**Problem requirements**
Let the line containing "Instruction: Open Code" serve as the first line of the answer and the final line of the entries as its last, with every line between copied exactly.

**Records shown**
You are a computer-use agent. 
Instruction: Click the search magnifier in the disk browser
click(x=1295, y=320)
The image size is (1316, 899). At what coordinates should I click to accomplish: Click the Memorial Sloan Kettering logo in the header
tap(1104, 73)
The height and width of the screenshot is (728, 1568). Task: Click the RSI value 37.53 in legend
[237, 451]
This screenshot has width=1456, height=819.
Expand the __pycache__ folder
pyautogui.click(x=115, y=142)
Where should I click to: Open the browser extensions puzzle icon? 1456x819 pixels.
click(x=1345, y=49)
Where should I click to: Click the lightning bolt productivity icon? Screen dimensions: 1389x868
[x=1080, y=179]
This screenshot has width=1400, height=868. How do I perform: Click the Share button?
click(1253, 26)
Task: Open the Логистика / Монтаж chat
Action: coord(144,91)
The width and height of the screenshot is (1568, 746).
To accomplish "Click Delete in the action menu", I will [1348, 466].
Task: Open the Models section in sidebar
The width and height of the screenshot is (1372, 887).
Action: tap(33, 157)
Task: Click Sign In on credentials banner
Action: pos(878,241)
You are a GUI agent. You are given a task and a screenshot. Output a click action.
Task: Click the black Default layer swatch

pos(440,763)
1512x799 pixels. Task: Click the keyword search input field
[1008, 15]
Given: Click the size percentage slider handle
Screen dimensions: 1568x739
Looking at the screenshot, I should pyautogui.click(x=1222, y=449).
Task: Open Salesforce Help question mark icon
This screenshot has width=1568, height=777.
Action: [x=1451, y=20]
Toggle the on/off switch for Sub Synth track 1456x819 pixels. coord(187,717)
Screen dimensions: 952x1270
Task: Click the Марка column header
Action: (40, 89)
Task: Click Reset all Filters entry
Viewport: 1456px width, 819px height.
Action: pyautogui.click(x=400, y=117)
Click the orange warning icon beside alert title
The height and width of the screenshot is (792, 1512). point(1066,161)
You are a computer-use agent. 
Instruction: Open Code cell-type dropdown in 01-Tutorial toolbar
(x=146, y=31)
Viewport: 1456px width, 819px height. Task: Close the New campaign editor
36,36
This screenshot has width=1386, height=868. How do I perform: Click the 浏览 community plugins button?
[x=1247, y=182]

**Solution to this problem**
Instruction: Open Code cell-type dropdown in 01-Tutorial toolbar
(x=146, y=31)
Viewport: 1456px width, 819px height. Task: Close the New campaign editor
36,36
This screenshot has width=1386, height=868. How do I perform: Click the 浏览 community plugins button?
[x=1247, y=182]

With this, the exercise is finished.